Tavae was born and raised on Tongva Territory, in what is presently known as Long Beach. She left home to attend UC Berkeley where she majored in Ethnic Studies. After college, Tavae took a job as the District 5 Field Organizer for Jean Quan’s Oakland Mayoral Campaign which allowed her to grow her movement building skills and learn how to impact local institutions. When the campaign concluded, Tavae took her organizing abilities to various Bay Area nonprofits and eventually made her political home at the RYSE Youth Center. She credits her time on unceded Ohlone land for her political consciousness.
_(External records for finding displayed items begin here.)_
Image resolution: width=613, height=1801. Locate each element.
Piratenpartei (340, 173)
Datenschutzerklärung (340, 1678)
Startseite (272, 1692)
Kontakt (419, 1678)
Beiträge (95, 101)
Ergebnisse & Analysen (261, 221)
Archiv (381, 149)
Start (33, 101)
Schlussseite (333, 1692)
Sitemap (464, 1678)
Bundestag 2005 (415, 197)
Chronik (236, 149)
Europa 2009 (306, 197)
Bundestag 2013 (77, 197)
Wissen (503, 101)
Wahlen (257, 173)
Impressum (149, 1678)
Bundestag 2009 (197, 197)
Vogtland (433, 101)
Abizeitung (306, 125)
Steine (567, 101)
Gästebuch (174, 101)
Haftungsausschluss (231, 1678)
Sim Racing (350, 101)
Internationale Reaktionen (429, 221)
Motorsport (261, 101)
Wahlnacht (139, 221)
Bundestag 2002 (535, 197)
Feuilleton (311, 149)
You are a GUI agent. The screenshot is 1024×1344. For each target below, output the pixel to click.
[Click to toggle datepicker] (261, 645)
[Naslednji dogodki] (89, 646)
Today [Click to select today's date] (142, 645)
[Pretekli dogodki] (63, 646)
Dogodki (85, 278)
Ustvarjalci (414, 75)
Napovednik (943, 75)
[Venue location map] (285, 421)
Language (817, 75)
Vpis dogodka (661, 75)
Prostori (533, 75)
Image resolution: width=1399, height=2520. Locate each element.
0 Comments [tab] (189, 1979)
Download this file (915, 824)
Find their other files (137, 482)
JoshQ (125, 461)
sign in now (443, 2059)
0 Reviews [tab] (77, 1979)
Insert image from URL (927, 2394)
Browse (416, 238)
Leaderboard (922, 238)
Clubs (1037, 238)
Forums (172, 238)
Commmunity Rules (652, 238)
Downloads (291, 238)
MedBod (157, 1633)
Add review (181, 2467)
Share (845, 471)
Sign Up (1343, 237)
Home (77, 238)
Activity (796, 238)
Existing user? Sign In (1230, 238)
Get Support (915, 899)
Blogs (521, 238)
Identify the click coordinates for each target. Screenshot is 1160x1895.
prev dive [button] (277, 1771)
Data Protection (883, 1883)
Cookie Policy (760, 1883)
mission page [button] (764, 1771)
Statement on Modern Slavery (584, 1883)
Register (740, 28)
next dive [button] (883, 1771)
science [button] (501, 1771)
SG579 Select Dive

In 2017, Tavae returned home to Long Beach to serve as the Executive Director of Empowering Pacific Islander Communities (EPIC), where she advocated passionately for Pacific Islanders locally in LA, statewide in CA, and nationally. During her five-year tenure, she saw the importance of sustainable leadership and the ways that anchored care can bolster an organization during and after crises.
Tavae recently joined the Asian Pacific Fund as the Director of Community Initiatives & Grantmaking. In addition to that, she serves as a board member for Pacific Islanders In Communications. During the pandemic, she learned that her most important title is Aunty Vae.